Chapitre XLI · 1 min de lecture
L’avenir n’est pas un monde sans réceptacles
La forme demeure, saturée et habitée
Une utopie mystique grossière imagine l’avenir comme une dissolution.
Tout devient lumière.
Les différences disparaissent.
Les corps cessent d’importer.
L’individualité s’évapore.
La Torah imagine quelque chose de plus riche.
Le loup et l’agneau demeurent distincts dans l’image prophétique.
Les nations demeurent des nations tout en invoquant HaChem.
La terre demeure terre tout en étant remplie de la connaissance divine.
La connaissance couvre la terre « comme les eaux couvrent la mer ».
La mer demeure présente sous les eaux.
La forme demeure.
Mais elle est entourée, saturée, habitée.
Le but n’est pas que le réceptacle disparaisse.
Le but est que l’occultation ne soit plus éprouvée comme une séparation.
Voilà ce que Chanoch peut désormais enseigner.

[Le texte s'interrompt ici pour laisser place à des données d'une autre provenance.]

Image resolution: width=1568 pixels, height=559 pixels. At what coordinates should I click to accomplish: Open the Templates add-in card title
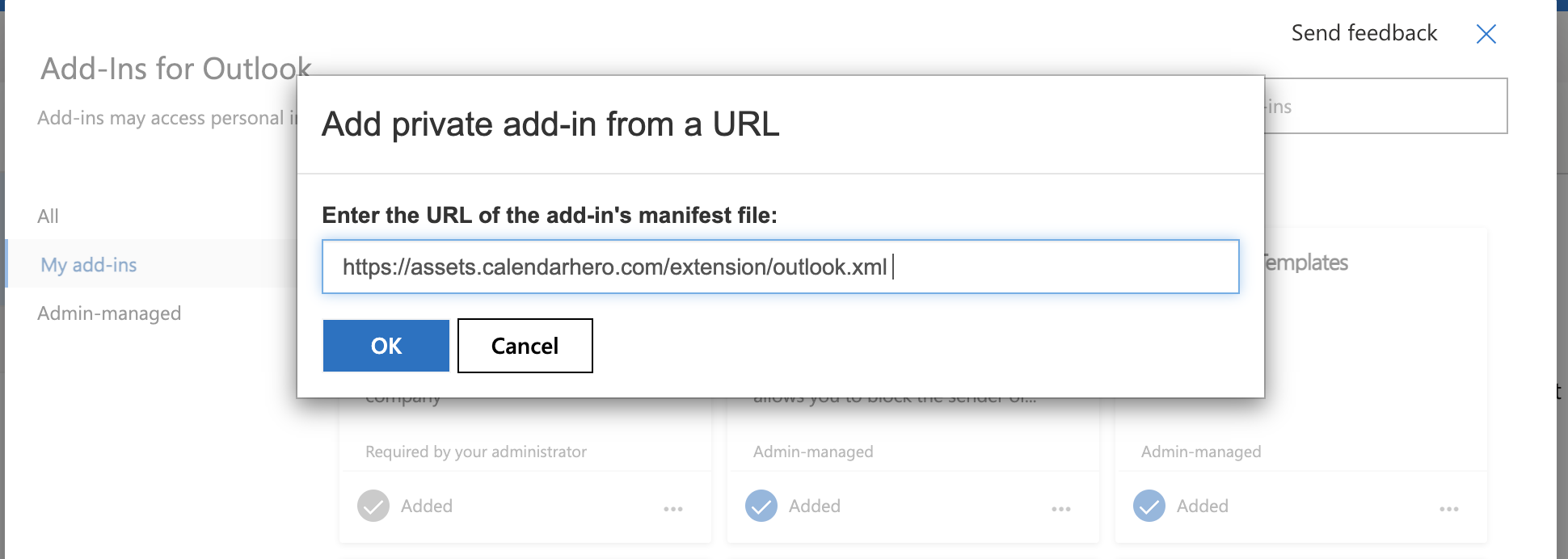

Il a connu une forme de transformation : le réceptacle devenant feu.
L’avenir demande au monde d’en accomplir une autre :
le réceptacle demeurant réceptacle tout en devenant transparent à sa finalité.
La première est ascension.
La seconde est demeure.
La première coupe le souffle.
La seconde est ce pour quoi la création a été faite.